▶ [Source excerpt]:
JANE: Thanks! I think the shift of terms here was from a desire to make clear that a lot more people suffer from ALS than Lou Gehrig (and physicist Stephen Hawking). Once again, see the power of words…
Anyhow, back to my dad. Dad was a good guy, but he definitely liked being provocative. One day, he deliberately referred to himself as a “cripple,” knowing that this was no long an acceptable term. “Handicapped” or “disabled” – or words less oriented to classifying people as a group, and instead looking at individual conditions – had taken its place.
Dad was clearly hoping to get a rise out of me, so I replied: “My mom and dad, both of whom were rather liberal, always told us that labeling people in a reductive fashion was not a good thing to do.”
ALAN: And how did he react?
JANE: He grinned. Dad liked jerking people’s chains (that’s American slang for “being negatively provocative”), but he loved nothing better than having it turned right back at him.
ALAN: Round about the time that my grandfather retired, people of his age were being euphemistically referred to as “senior citizens”. My grandfather hated that phrase. “I’m an old man,” he would say. “I’m an old age pensioner, damnit!”
That’s a much more trivial example of the same thing.
JANE: Actually, I suspect that if my dad had lived long enough, he would have enjoyed making similar comments, although we don’t use the phrase “old age pensioner” here.
Going back to your original statement, can you offer an example of reviewers finding fault with older works for the wrong reasons?
ALAN: Yes, I recently read a review of Heinlein’s Stranger in a Strange Land. It was posted on a Reddit discussion group. I don’t know who the reviewer was because real names tend not to be used on Reddit. It was quite a lengthy review and, although I disagreed with its conclusions, there is no doubt that it was very well-written
One thing that made the reviewer condemn the novel was the way that the female characters were portrayed:
The women themselves are almost unbelievably stupid, the living embodiment of the shrewish wife stereotype, who is also stupid and credulous. The nurse protagonist becomes an effective character almost entirely through an unlikely accident. The professions of onscreen female characters so far encountered are secretary, nurse, astrologer.

▶ [Set of tasks]:
**1)** List the professions of the onscreen female characters that the review quoted in the dialogue names.
**2)** Reproduce the passage of the dialogue that starts at the words "JANE: Thanks! I" and ends after the words "did he react?", word for word.

▶ [Stored records]:
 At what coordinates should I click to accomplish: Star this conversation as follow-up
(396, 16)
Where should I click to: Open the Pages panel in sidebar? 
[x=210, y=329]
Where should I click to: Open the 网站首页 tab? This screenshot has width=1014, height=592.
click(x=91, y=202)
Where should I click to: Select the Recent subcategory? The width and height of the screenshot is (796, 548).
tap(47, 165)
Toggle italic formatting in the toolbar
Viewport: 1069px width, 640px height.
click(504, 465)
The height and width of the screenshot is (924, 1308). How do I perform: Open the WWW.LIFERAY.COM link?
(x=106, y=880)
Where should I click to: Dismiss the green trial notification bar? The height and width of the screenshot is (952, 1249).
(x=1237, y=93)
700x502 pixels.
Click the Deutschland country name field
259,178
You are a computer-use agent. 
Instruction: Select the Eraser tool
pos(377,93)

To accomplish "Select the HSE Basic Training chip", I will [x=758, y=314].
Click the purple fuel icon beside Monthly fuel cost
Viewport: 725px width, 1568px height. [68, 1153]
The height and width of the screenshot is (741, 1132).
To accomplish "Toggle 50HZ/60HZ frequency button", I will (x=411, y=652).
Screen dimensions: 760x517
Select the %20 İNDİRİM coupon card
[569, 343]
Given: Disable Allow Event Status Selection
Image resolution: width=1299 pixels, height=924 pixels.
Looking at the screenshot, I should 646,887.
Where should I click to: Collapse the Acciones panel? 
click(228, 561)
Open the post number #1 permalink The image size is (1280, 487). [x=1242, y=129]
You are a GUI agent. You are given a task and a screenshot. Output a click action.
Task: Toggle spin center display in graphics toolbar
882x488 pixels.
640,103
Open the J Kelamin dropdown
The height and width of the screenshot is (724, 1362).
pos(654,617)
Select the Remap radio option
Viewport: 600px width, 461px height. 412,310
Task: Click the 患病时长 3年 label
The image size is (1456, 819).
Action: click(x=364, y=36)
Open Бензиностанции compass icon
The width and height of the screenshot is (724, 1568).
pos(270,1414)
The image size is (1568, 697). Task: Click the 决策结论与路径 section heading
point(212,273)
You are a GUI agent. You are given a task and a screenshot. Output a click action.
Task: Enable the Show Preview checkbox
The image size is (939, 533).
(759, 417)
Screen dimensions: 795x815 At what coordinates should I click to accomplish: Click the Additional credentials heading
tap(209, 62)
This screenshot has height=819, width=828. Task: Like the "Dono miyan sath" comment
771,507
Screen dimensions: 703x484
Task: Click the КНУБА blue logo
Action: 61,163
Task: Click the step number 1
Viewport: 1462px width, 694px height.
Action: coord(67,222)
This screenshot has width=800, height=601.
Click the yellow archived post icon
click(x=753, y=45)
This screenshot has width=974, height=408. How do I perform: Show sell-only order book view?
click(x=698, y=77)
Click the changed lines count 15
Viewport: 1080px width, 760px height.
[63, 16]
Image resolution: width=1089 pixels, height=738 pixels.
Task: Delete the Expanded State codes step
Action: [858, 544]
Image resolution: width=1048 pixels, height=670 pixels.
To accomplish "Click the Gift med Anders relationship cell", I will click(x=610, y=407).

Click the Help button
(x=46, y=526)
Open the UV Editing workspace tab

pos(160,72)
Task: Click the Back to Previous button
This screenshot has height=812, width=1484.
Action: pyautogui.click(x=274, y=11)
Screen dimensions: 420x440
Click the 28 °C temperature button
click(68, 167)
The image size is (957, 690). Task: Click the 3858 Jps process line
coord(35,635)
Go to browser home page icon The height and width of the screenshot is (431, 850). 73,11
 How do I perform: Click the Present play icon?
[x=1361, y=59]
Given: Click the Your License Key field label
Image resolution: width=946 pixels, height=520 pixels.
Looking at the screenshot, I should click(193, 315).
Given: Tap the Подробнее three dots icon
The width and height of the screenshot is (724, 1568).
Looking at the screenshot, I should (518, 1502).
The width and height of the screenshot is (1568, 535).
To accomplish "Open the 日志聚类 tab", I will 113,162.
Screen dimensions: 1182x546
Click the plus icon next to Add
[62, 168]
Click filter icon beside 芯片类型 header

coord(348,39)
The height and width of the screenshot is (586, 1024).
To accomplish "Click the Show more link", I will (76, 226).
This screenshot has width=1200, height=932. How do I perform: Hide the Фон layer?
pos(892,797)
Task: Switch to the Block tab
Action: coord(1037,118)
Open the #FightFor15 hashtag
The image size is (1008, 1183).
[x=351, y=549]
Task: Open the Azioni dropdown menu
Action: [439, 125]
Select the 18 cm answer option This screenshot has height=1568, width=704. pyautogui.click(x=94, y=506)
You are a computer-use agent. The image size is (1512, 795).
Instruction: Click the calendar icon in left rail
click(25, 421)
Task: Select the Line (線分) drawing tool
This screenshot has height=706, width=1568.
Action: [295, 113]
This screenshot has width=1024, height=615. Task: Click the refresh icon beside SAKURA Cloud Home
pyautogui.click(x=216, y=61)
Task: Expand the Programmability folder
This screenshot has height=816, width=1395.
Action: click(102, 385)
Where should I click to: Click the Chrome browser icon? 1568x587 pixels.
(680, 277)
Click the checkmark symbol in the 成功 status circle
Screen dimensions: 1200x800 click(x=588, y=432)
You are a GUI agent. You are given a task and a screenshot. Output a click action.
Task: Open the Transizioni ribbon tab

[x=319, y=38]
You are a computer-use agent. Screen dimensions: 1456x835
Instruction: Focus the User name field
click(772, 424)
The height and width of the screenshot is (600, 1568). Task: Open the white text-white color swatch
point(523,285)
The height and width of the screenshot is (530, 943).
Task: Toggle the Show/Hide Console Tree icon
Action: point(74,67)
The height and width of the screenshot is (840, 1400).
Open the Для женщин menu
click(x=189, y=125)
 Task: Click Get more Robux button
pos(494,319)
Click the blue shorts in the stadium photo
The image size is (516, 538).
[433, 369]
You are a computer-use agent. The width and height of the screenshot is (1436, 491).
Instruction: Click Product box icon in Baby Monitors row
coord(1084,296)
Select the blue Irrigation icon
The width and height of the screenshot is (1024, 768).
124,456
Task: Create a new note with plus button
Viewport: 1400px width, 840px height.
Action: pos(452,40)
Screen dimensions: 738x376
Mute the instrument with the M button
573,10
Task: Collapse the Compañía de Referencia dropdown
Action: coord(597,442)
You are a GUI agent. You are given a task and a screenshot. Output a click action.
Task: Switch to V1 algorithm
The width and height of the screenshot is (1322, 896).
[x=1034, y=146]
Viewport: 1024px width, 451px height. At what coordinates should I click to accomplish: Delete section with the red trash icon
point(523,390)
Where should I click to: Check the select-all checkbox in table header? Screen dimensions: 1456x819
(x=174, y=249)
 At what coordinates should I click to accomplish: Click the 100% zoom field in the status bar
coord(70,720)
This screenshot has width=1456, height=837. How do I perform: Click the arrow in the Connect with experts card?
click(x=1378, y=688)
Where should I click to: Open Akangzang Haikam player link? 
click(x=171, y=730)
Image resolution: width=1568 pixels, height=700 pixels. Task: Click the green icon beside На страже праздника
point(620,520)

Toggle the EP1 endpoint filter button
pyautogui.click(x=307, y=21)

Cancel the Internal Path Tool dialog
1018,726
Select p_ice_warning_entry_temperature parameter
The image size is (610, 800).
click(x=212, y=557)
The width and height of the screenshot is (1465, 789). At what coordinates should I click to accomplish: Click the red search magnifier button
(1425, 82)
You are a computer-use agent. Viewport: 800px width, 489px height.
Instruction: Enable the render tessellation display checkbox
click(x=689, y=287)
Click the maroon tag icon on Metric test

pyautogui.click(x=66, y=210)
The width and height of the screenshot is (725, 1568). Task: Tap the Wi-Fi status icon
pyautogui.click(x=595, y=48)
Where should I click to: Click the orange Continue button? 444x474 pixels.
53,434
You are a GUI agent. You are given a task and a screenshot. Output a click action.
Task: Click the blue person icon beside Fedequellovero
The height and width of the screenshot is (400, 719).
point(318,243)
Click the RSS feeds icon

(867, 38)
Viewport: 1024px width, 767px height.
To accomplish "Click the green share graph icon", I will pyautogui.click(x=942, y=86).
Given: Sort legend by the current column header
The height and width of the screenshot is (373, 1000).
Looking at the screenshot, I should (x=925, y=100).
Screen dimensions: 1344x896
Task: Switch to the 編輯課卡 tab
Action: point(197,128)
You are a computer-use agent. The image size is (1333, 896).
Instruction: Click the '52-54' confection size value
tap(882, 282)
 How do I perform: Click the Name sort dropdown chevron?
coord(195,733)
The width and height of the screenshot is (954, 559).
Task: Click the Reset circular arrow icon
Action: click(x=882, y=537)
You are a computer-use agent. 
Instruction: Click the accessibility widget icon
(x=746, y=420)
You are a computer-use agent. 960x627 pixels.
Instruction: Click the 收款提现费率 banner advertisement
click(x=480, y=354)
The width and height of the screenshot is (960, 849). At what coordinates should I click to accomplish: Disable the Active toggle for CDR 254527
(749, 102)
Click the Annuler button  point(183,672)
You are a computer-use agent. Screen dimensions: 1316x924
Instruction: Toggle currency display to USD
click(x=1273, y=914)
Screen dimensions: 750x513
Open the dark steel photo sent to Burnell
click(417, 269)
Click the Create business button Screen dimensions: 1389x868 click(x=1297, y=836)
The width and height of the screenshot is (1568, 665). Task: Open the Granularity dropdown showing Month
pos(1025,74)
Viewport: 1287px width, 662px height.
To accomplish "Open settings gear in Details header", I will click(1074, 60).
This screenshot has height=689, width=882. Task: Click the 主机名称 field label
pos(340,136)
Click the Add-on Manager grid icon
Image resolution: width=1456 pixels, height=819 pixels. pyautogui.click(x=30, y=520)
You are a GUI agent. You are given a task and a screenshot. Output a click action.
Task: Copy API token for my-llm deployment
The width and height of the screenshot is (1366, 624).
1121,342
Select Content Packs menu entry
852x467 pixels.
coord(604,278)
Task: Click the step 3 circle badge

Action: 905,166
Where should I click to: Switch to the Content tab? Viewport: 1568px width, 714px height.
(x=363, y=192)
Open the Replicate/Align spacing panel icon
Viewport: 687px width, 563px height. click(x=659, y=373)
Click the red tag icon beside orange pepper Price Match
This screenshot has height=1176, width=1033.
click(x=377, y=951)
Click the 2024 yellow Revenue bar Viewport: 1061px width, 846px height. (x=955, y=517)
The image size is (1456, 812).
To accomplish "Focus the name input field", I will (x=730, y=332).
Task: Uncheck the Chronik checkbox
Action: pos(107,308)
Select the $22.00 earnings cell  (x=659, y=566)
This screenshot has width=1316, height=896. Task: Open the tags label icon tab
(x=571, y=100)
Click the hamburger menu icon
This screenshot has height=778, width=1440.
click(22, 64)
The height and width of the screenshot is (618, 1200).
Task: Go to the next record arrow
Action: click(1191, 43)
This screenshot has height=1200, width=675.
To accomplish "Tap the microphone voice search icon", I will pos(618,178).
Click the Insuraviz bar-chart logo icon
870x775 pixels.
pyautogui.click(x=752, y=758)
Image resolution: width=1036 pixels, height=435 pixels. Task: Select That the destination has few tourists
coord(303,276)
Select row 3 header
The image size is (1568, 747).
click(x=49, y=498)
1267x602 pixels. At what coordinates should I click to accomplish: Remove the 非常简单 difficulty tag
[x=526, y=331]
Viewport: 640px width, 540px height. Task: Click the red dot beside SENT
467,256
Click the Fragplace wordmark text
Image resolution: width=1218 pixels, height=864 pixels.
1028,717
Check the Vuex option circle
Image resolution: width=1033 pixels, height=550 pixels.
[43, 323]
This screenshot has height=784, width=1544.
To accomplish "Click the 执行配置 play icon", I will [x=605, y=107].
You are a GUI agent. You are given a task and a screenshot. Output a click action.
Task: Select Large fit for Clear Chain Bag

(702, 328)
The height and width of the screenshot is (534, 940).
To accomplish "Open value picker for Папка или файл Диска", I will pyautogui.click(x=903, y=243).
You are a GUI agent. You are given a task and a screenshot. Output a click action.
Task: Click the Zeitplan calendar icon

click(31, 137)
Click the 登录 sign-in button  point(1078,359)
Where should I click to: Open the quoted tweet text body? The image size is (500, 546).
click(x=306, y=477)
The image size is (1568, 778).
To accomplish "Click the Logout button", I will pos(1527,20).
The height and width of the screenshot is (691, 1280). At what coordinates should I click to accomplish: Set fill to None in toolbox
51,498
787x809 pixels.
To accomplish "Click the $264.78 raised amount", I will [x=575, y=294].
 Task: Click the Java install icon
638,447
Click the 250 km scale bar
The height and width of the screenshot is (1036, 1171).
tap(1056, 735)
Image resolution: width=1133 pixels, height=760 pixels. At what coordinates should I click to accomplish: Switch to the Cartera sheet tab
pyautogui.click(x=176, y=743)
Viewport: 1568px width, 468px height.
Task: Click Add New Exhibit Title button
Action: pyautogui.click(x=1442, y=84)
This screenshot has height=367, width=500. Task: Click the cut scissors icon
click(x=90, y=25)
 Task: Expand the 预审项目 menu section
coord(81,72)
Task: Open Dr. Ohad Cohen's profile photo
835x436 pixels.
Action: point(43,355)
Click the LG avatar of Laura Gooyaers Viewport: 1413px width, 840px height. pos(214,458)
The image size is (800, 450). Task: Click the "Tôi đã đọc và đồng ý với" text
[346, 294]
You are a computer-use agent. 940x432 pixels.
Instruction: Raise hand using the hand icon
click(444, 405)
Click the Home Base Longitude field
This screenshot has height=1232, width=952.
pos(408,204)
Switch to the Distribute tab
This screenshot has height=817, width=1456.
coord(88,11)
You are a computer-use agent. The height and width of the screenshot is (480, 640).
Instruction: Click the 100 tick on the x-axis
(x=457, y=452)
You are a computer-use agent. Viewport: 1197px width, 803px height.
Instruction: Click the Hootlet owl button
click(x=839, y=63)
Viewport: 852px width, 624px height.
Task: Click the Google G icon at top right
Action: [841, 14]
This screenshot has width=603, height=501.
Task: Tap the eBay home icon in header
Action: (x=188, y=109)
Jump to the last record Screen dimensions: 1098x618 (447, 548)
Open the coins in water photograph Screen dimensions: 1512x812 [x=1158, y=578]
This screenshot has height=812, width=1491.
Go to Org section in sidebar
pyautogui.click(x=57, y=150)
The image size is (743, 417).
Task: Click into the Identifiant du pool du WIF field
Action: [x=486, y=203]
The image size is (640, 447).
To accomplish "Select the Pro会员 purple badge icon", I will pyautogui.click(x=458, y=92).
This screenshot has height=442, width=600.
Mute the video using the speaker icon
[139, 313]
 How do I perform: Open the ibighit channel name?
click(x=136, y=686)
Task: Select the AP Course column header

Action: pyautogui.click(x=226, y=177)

▶ [Answer list]:
**1)** secretary, nurse, astrologer

**2)**
JANE: Thanks! I think the shift of terms here was from a desire to make clear that a lot more people suffer from ALS than Lou Gehrig (and physicist Stephen Hawking). Once again, see the power of words…
Anyhow, back to my dad. Dad was a good guy, but he definitely liked being provocative. One day, he deliberately referred to himself as a “cripple,” knowing that this was no long an acceptable term. “Handicapped” or “disabled” – or words less oriented to classifying people as a group, and instead looking at individual conditions – had taken its place.
Dad was clearly hoping to get a rise out of me, so I replied: “My mom and dad, both of whom were rather liberal, always told us that labeling people in a reductive fashion was not a good thing to do.”
ALAN: And how did he react?